_STUDY TEXT_
__________________________________________________
Daniel Kokotajlo comments on Sam Marks’s Shortform

Daniel Kokotajlo 27 Apr 2022 21:39 UTC
2 points
Thanks! I take the point about animals and deception.
Wouldn’t it be great if there were a whole literature waiting for them on all the other things that empirically go wrong with RLHF, up to and including genuine inner misalignment concerns, once they get there?
Insofar as the pitch for RLHF is “Yes tech companies are going to do this anyway, but if we do it first then we can gain prestige, people will cite us, etc. and so people will turn to us for advice on the subject later, and then we’ll be able to warn them of the dangers” then actually that makes a lot of sense to me, thanks. I still worry that the effect size might be too small to be worth it, but idk.
I don’t think that there are failures that will occur in powerful systems that won’t occur in any intermediate system. However I’m skeptical that the failures that will occur in powerful systems will also occur in today’s systems. I must say I’m super uncertain about all of this and haven’t thought about it very much.
With that preamble aside, here is some wild speculation:
--Current systems (hopefully?) aren’t reasoning strategically about how to achieve goals & then executing on that reasoning. (You can via prompting get GPT-3 to reason strategically about how to achieve goals… but as far as we know it isn’t doing reasoning like that internally when choosing what tokens to output. Hopefully.) So, the classic worry of “the AI will realize that it needs to play nice in training so that it can do a treacherous turn later in deployment” just doesn’t apply to current systems. (Hopefully.) So if we see e.g. our current GPT-3 chatbot being deceptive about a product it is selling, we can happily train it to not do that and probably it’ll just genuinely learn to be more honest. But if it had strategic awareness and goal-directedness, it would instead learn to be less honest; it would learn to conceal its true intentions from its overseers.
__________________________________________________
_LISTED ENTRIES_
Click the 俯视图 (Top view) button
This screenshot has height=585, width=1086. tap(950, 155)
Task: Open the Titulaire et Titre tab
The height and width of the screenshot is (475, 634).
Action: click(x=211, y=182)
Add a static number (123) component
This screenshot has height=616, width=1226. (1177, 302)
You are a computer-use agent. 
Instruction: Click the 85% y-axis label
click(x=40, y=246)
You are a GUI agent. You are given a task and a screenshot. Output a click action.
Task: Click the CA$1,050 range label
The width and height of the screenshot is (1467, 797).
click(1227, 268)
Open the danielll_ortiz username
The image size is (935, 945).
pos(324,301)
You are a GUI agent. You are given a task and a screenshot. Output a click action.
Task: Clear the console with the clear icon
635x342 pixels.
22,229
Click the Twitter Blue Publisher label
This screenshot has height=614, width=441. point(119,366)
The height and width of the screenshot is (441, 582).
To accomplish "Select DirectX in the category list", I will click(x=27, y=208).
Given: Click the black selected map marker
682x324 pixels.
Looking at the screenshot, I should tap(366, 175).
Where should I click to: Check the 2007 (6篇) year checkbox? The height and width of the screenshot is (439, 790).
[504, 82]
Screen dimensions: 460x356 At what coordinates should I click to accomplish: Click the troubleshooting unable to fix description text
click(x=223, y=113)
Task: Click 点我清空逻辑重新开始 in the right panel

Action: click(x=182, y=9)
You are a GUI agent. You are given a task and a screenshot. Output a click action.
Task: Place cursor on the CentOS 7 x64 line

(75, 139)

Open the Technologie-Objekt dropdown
__________________________________________________
_BRIEF 1_
According to the RLHF comment, what do current systems hopefully not do?
_BRIEF 2_
Reproduce the part of the RLHF comment starting with "Wouldn’t it be" and going on through "it, but idk.".
_BRIEF 3_
Carry on writing the RLHF comment from the point where it stops.
None of the entries are needed for this work.

_ANSWER SECTION 1_
They hopefully don't reason strategically about how to achieve goals and then execute on that reasoning.

_ANSWER SECTION 2_
Wouldn’t it be great if there were a whole literature waiting for them on all the other things that empirically go wrong with RLHF, up to and including genuine inner misalignment concerns, once they get there?
Insofar as the pitch for RLHF is “Yes tech companies are going to do this anyway, but if we do it first then we can gain prestige, people will cite us, etc. and so people will turn to us for advice on the subject later, and then we’ll be able to warn them of the dangers” then actually that makes a lot of sense to me, thanks. I still worry that the effect size might be too small to be worth it, but idk.

_ANSWER SECTION 3_
--As humans grow up and learn more and (in some cases) do philosophy they undergo major shifts in how they view the world. This often causes them to change their minds about things they previously learned. For example, maybe at some point they learned to go to church because that’s what good people do because that’s what God says; later on they stop believing in God and stop going to church. And then later still they do some philosophy and adopt some weird ethical theory like utilitarianism and their behavior changes accordingly. Well, what if AIs undergo similar ontological shifts as they get smarter? Then maybe the stuff that works at one level of intelligence will stop working at another. (e.g. telling a kid that God is watching them and He says they should go to church stops working. Later when they become a utilitarian, telling them that killing civilians is murder and murder is wrong stops working too (if they are in a circumstance where the utilitarian calculus says civilian casualties are worth it for the greater good)).
- Not Relevant 27 Apr 2022 23:42 UTC
  3 points
  Parent
  I agree that “concealing intentions from overseers” might be a fairly late-game property, but it’s not totally obvious to me that it doesn’t become a problem sooner. If a chatbot realizes it’s dealing with a disagreeable person and therefore that it’s more likely to be inspected, and thus hews closer to what it thinks the true objective might be, the difference in behaviors should be pretty noticeable.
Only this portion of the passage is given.